Personal information
- Full name: Dominic James Leech
- Born: 10 January 2001 (age 25) Middlesbrough, North Yorkshire, England
- Batting: Right-handed
- Bowling: Right-arm medium

Domestic team information
- 2020–2024: Yorkshire (squad no. 8)
- 2024: → Northamptonshire (on loan)
- 2025–present: Northamptonshire (squad no. 8)
- First-class debut: 8 August 2020 Yorkshire v Nottinghamshire
- List A debut: 1 August 2023 Yorkshire v Kent

Career statistics
| Competition | FC | LA | T20 |
| Matches | 14 | 18 | 7 |
| Runs scored | 106 | 190 | 1 |
| Batting average | 7.06 | 17.27 | 1.00 |
| 100s/50s | 0/0 | 0/0 | 0/0 |
| Top score | 32 | 36 | 1* |
| Balls bowled | 1,465 | 755 | 109 |
| Wickets | 19 | 148 | 8 |
| Bowling average | 59.63 | 43.83 | 17.62 |
| 5 wickets in innings | 0 | 0 | 0 |
| 10 wickets in match | 0 | 0 | 0 |
| Best bowling | 3/78 | 3/48 | 3/13 |
| Catches/stumpings | 2/– | 2/– | 0/– |
- Source: Cricinfo, 11 August 2026

= Dom Leech =

English cricketer (born 2001)

Dominic James Leech (born 10 January 2001) is an English cricketer.
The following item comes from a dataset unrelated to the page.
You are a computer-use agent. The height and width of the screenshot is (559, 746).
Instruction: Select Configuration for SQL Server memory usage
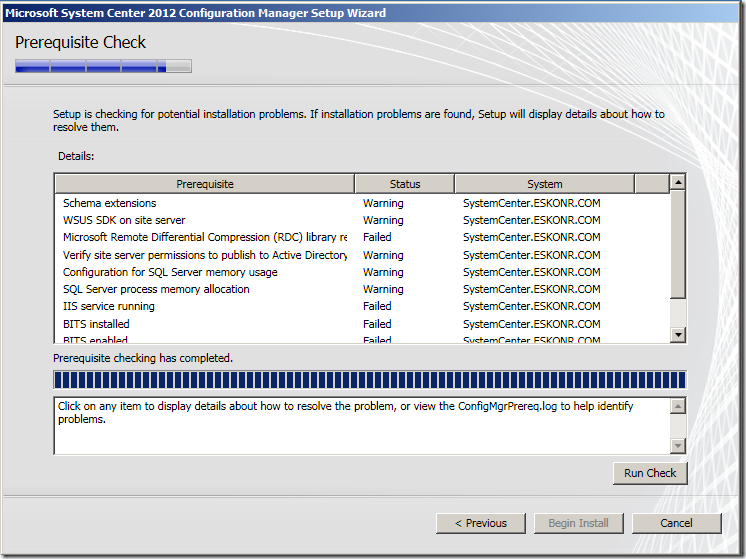[170, 272]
He made his first-class debut on 8 August 2020, for Yorkshire in the 2020 Bob Willis Trophy. He made his Twenty20 debut on 10 June 2022, for Yorkshire in the 2022 T20 Blast.

In August 2024 he joined Northamptonshire, initially on loan for the remainder of the 2024 season before signing a three-year contract from the 2025 season.